* Record list *
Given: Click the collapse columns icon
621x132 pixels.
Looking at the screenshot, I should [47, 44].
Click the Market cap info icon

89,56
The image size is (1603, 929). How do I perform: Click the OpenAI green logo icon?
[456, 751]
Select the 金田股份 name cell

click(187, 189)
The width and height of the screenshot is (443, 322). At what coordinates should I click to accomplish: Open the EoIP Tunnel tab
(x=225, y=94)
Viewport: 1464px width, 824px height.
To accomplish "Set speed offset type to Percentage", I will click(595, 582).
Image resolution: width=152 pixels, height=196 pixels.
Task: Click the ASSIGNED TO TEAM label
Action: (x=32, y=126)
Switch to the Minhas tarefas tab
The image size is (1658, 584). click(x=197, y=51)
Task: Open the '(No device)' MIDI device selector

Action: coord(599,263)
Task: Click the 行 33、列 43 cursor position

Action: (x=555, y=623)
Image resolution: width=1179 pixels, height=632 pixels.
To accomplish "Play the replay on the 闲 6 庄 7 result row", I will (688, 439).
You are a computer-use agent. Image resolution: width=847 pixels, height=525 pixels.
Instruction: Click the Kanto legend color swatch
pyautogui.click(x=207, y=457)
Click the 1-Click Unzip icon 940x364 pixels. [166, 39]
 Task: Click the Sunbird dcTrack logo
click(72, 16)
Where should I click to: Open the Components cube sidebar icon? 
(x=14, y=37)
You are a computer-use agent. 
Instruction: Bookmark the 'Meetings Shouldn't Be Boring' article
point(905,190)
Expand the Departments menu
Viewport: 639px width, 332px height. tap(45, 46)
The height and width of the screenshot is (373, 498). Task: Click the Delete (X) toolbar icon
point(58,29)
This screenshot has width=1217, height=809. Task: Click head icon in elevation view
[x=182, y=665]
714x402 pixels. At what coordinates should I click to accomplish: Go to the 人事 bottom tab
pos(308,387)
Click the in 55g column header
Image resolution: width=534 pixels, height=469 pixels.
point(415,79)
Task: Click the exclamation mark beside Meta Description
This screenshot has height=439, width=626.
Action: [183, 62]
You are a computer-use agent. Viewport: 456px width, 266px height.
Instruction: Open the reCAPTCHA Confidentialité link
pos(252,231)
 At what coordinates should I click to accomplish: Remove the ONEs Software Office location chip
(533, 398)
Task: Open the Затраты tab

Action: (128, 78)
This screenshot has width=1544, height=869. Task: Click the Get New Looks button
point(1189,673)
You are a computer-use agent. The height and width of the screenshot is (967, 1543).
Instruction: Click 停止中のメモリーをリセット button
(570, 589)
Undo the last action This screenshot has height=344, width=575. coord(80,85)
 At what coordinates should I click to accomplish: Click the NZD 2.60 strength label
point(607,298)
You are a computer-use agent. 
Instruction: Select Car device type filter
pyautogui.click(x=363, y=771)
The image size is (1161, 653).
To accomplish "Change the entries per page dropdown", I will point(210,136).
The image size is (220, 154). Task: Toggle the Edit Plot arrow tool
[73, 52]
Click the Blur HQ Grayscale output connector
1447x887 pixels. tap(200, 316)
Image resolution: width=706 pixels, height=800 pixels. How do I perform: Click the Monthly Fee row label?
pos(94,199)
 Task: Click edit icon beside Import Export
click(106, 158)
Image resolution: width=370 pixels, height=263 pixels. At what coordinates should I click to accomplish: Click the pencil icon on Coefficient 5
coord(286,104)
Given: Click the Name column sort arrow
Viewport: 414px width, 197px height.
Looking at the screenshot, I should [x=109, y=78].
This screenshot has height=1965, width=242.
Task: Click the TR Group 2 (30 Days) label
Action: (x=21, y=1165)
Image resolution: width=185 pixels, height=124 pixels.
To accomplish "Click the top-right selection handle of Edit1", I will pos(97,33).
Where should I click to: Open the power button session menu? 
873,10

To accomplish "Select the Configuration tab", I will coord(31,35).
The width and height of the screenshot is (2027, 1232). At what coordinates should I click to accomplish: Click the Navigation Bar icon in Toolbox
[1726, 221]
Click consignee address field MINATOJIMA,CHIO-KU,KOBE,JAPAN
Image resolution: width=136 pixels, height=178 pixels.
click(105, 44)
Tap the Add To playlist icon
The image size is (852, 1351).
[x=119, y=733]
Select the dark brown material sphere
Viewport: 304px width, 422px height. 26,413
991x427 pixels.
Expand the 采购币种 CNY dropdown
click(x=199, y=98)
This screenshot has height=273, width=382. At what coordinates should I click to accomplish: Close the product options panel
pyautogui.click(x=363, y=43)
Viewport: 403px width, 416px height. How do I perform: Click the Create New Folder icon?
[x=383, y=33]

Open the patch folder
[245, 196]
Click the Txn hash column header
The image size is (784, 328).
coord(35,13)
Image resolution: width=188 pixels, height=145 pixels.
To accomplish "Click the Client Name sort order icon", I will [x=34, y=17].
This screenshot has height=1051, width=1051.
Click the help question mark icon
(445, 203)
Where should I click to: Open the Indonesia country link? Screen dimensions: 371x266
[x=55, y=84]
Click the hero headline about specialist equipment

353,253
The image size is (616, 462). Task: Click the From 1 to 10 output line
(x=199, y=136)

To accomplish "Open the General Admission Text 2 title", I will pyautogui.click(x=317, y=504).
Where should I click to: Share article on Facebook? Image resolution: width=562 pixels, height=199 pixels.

* Goal of the exercise *
Convert the rows above into a Markdown table with two columns, Number and Line. Put each non-blank line in its own table row, numbered in order, and leave out the blank lines.

* The reply *
| Number | Line |
|---|---|
| 1 | Given: Click the collapse columns icon |
| 2 | 621x132 pixels. |
| 3 | Looking at the screenshot, I should [47, 44]. |
| 4 | Click the Market cap info icon |
| 5 | 89,56 |
| 6 | The image size is (1603, 929). How do I perform: Click the OpenAI green logo icon? |
| 7 | [456, 751] |
| 8 | Select the 金田股份 name cell |
| 9 | click(187, 189) |
| 10 | The width and height of the screenshot is (443, 322). At what coordinates should I click to accomplish: Open the EoIP Tunnel tab |
| 11 | (x=225, y=94) |
| 12 | Viewport: 1464px width, 824px height. |
| 13 | To accomplish "Set speed offset type to Percentage", I will click(595, 582). |
| 14 | Image resolution: width=152 pixels, height=196 pixels. |
| 15 | Task: Click the ASSIGNED TO TEAM label |
| 16 | Action: (x=32, y=126) |
| 17 | Switch to the Minhas tarefas tab |
| 18 | The image size is (1658, 584). click(x=197, y=51) |
| 19 | Task: Open the '(No device)' MIDI device selector |
| 20 | Action: coord(599,263) |
| 21 | Task: Click the 行 33、列 43 cursor position |
| 22 | Action: (x=555, y=623) |
| 23 | Image resolution: width=1179 pixels, height=632 pixels. |
| 24 | To accomplish "Play the replay on the 闲 6 庄 7 result row", I will (688, 439). |
| 25 | You are a computer-use agent. Image resolution: width=847 pixels, height=525 pixels. |
| 26 | Instruction: Click the Kanto legend color swatch |
| 27 | pyautogui.click(x=207, y=457) |
| 28 | Click the 1-Click Unzip icon 940x364 pixels. [166, 39] |
| 29 |  Task: Click the Sunbird dcTrack logo |
| 30 | click(72, 16) |
| 31 | Where should I click to: Open the Components cube sidebar icon?  |
| 32 | (x=14, y=37) |
| 33 | You are a computer-use agent.  |
| 34 | Instruction: Bookmark the 'Meetings Shouldn't Be Boring' article |
| 35 | point(905,190) |
| 36 | Expand the Departments menu |
| 37 | Viewport: 639px width, 332px height. tap(45, 46) |
| 38 | The height and width of the screenshot is (373, 498). Task: Click the Delete (X) toolbar icon |
| 39 | point(58,29) |
| 40 | This screenshot has width=1217, height=809. Task: Click head icon in elevation view |
| 41 | [x=182, y=665] |
| 42 | 714x402 pixels. At what coordinates should I click to accomplish: Go to the 人事 bottom tab |
| 43 | pos(308,387) |
| 44 | Click the in 55g column header |
| 45 | Image resolution: width=534 pixels, height=469 pixels. |
| 46 | point(415,79) |
| 47 | Task: Click the exclamation mark beside Meta Description |
| 48 | This screenshot has height=439, width=626. |
| 49 | Action: [183, 62] |
| 50 | You are a computer-use agent. Viewport: 456px width, 266px height. |
| 51 | Instruction: Open the reCAPTCHA Confidentialité link |
| 52 | pos(252,231) |
| 53 |  At what coordinates should I click to accomplish: Remove the ONEs Software Office location chip |
| 54 | (533, 398) |
| 55 | Task: Open the Затраты tab |
| 56 | Action: (128, 78) |
| 57 | This screenshot has width=1544, height=869. Task: Click the Get New Looks button |
| 58 | point(1189,673) |
| 59 | You are a computer-use agent. The height and width of the screenshot is (967, 1543). |
| 60 | Instruction: Click 停止中のメモリーをリセット button |
| 61 | (570, 589) |
| 62 | Undo the last action This screenshot has height=344, width=575. coord(80,85) |
| 63 |  At what coordinates should I click to accomplish: Click the NZD 2.60 strength label |
| 64 | point(607,298) |
| 65 | You are a computer-use agent.  |
| 66 | Instruction: Select Car device type filter |
| 67 | pyautogui.click(x=363, y=771) |
| 68 | The image size is (1161, 653). |
| 69 | To accomplish "Change the entries per page dropdown", I will point(210,136). |
| 70 | The image size is (220, 154). Task: Toggle the Edit Plot arrow tool |
| 71 | [73, 52] |
| 72 | Click the Blur HQ Grayscale output connector |
| 73 | 1447x887 pixels. tap(200, 316) |
| 74 | Image resolution: width=706 pixels, height=800 pixels. How do I perform: Click the Monthly Fee row label? |
| 75 | pos(94,199) |
| 76 |  Task: Click edit icon beside Import Export |
| 77 | click(106, 158) |
| 78 | Image resolution: width=370 pixels, height=263 pixels. At what coordinates should I click to accomplish: Click the pencil icon on Coefficient 5 |
| 79 | coord(286,104) |
| 80 | Given: Click the Name column sort arrow |
| 81 | Viewport: 414px width, 197px height. |
| 82 | Looking at the screenshot, I should [x=109, y=78]. |
| 83 | This screenshot has height=1965, width=242. |
| 84 | Task: Click the TR Group 2 (30 Days) label |
| 85 | Action: (x=21, y=1165) |
| 86 | Image resolution: width=185 pixels, height=124 pixels. |
| 87 | To accomplish "Click the top-right selection handle of Edit1", I will pos(97,33). |
| 88 | Where should I click to: Open the power button session menu?  |
| 89 | 873,10 |
| 90 | To accomplish "Select the Configuration tab", I will coord(31,35). |
| 91 | The width and height of the screenshot is (2027, 1232). At what coordinates should I click to accomplish: Click the Navigation Bar icon in Toolbox |
| 92 | [1726, 221] |
| 93 | Click consignee address field MINATOJIMA,CHIO-KU,KOBE,JAPAN |
| 94 | Image resolution: width=136 pixels, height=178 pixels. |
| 95 | click(105, 44) |
| 96 | Tap the Add To playlist icon |
| 97 | The image size is (852, 1351). |
| 98 | [x=119, y=733] |
| 99 | Select the dark brown material sphere |
| 100 | Viewport: 304px width, 422px height. 26,413 |
| 101 | 991x427 pixels. |
| 102 | Expand the 采购币种 CNY dropdown |
| 103 | click(x=199, y=98) |
| 104 | This screenshot has height=273, width=382. At what coordinates should I click to accomplish: Close the product options panel |
| 105 | pyautogui.click(x=363, y=43) |
| 106 | Viewport: 403px width, 416px height. How do I perform: Click the Create New Folder icon? |
| 107 | [x=383, y=33] |
| 108 | Open the patch folder |
| 109 | [245, 196] |
| 110 | Click the Txn hash column header |
| 111 | The image size is (784, 328). |
| 112 | coord(35,13) |
| 113 | Image resolution: width=188 pixels, height=145 pixels. |
| 114 | To accomplish "Click the Client Name sort order icon", I will [x=34, y=17]. |
| 115 | This screenshot has height=1051, width=1051. |
| 116 | Click the help question mark icon |
| 117 | (445, 203) |
| 118 | Where should I click to: Open the Indonesia country link? Screen dimensions: 371x266 |
| 119 | [x=55, y=84] |
| 120 | Click the hero headline about specialist equipment |
| 121 | 353,253 |
| 122 | The image size is (616, 462). Task: Click the From 1 to 10 output line |
| 123 | (x=199, y=136) |
| 124 | To accomplish "Open the General Admission Text 2 title", I will pyautogui.click(x=317, y=504). |
| 125 | Where should I click to: Share article on Facebook? Image resolution: width=562 pixels, height=199 pixels. |